Después de casi cuatro años de casada, he comprado por primera vez un peine.
Hasta ahora, todos los que hemos usado, provenían de hoteles, del Sanatorio donde nació mi hija, e incluso de lugares desconocidos. Simplemente aparecían en casa.
Pero un día, nada por aquí, nada por allá. Se esfumaron, hartos del calor de la planchita, del agua fría, de ser dejados a la deriva, jamás en un lugar fijo, y casi siempre inhóspito, como suele ser el espacio que queda entre la grifería y el lavatorio.
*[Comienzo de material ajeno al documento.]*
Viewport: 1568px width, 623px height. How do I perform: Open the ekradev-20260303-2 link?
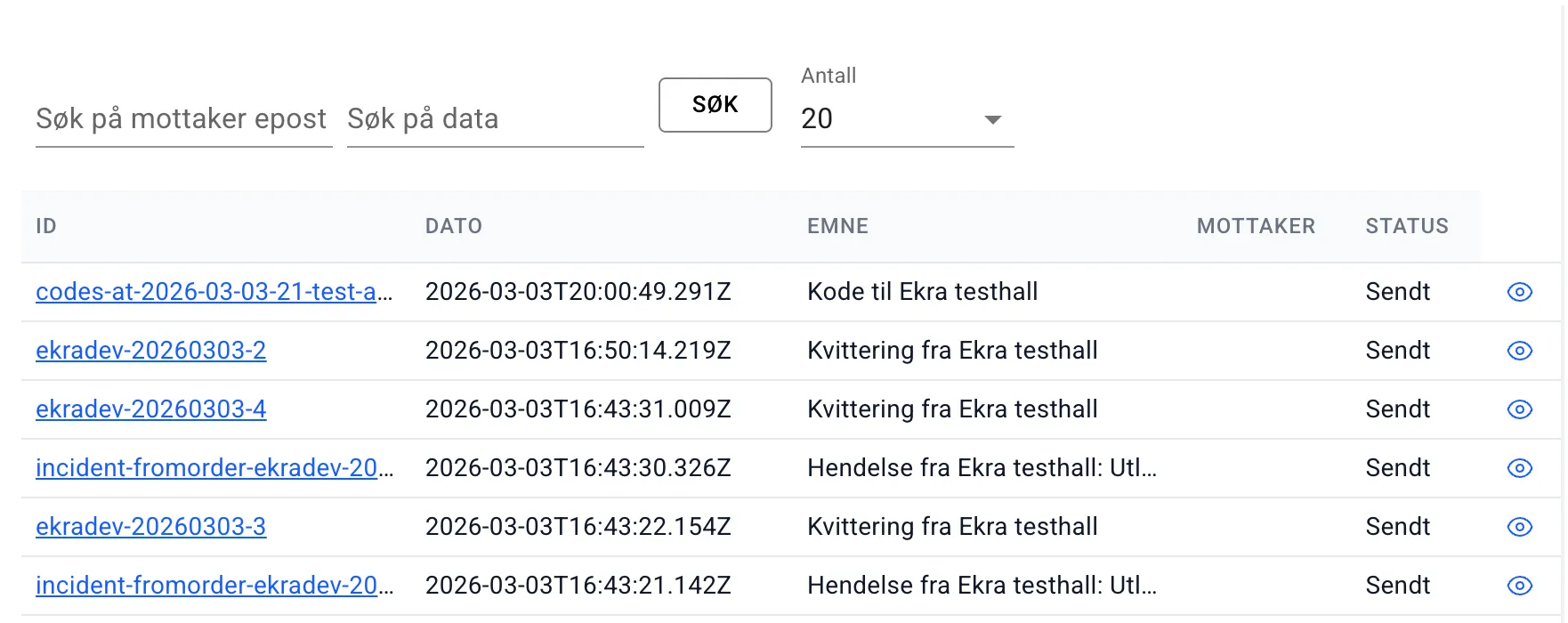coord(151,351)
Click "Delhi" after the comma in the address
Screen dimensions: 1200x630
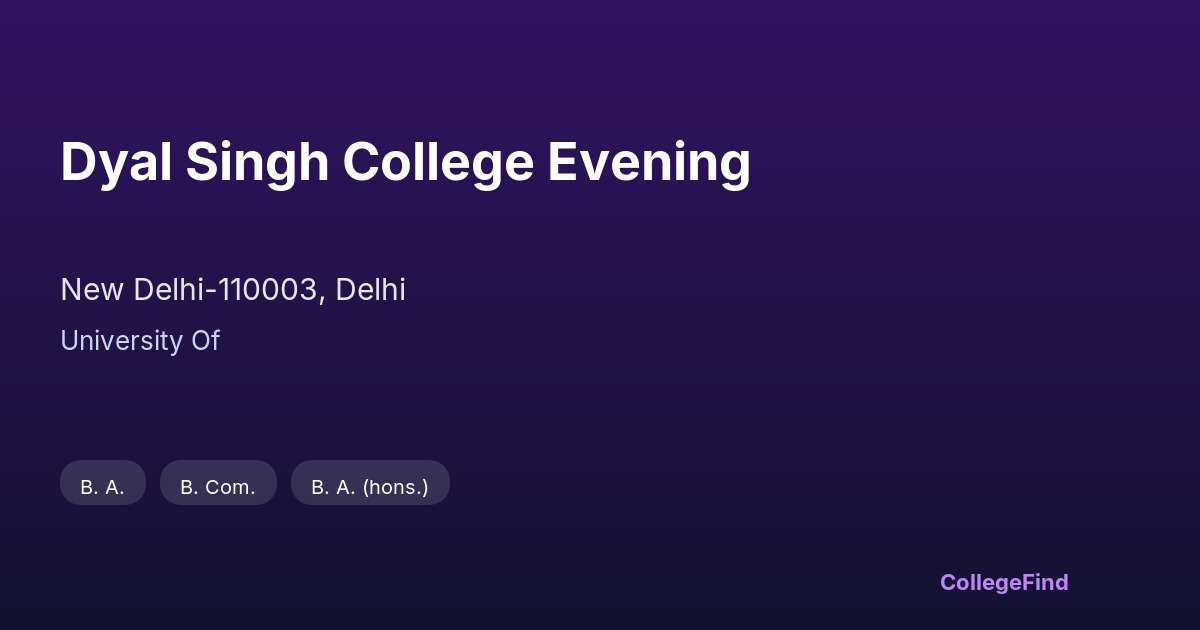[x=370, y=290]
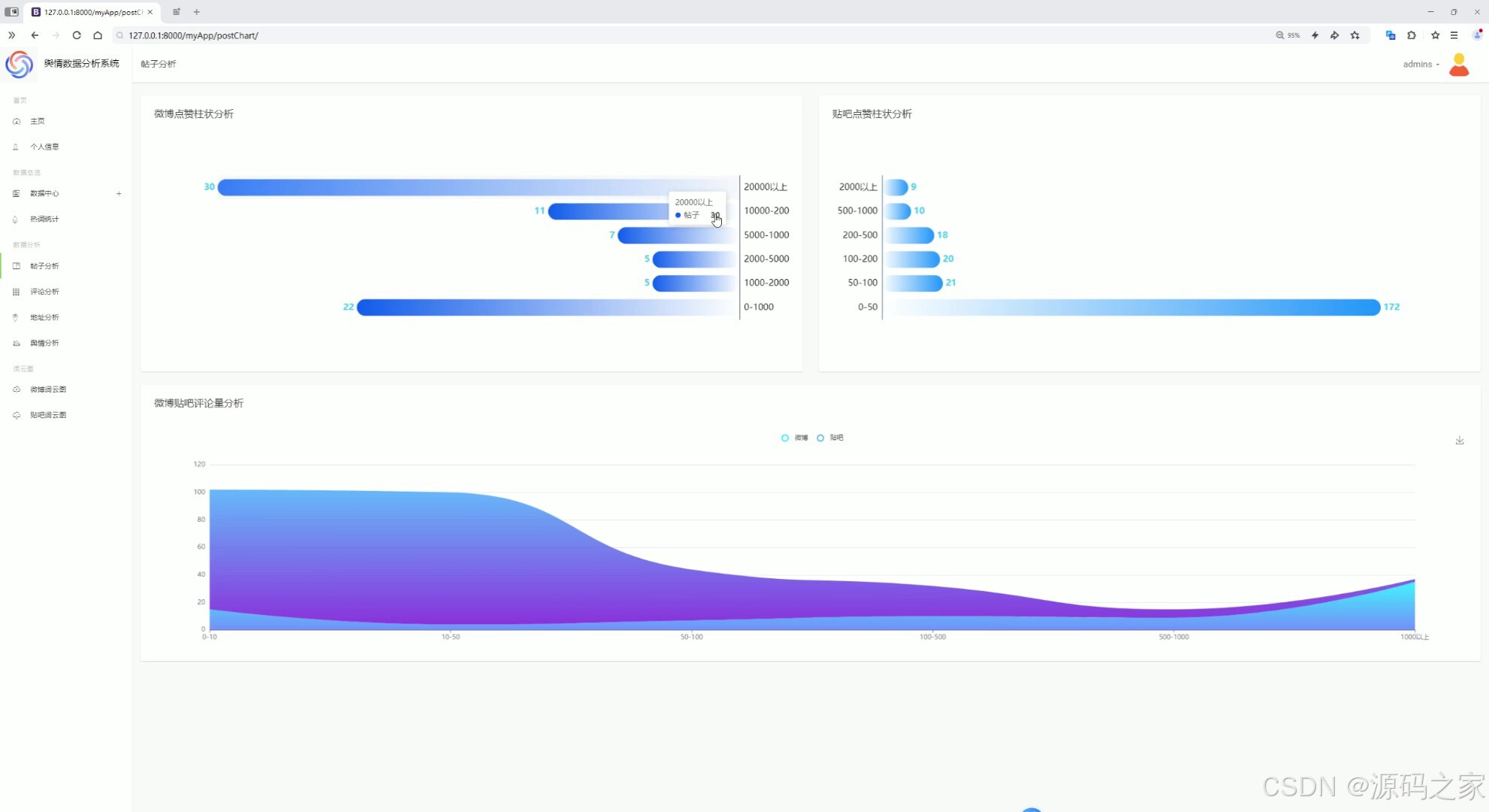Screen dimensions: 1489x812
Task: Open the translate extension icon
Action: point(1390,35)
Mi amor, viste el peine? No, ni idea buscalo por ahí (lugar indefinido si los hay). Y he ahí el detonante.
Mi marido, quien rara vez encuentra algo, había usado el peine del perro, que es de acero inoxidable, hermoso, mucho mejor que todos los que teníamos. Tanto, que un día encontré a mis hermanas alisándose el pelo admirando la calidad del dentado. Ese peine es de Mollo!!!!!! Atiné a decir horrorizada. Pero ellas ni se inmutaron, sólo se rieron de pensar lo que habían pensado, antes de saber que no era apto para humanos.
Pero lo de mi marido fue un asombro. Él sabía perfectamente que ese peine no le pertenecía, pero la urgencia de domar el nido de caranchos prevaleció por sobre todo lo demás.
Ahora el nuevo peine, negro, mediano, ni fu ni fa, está solito en el botiquín.
Uno, dos, tres… punto y coma, el que no se escondió se embroma. Pica el blanco, atrás del sillón!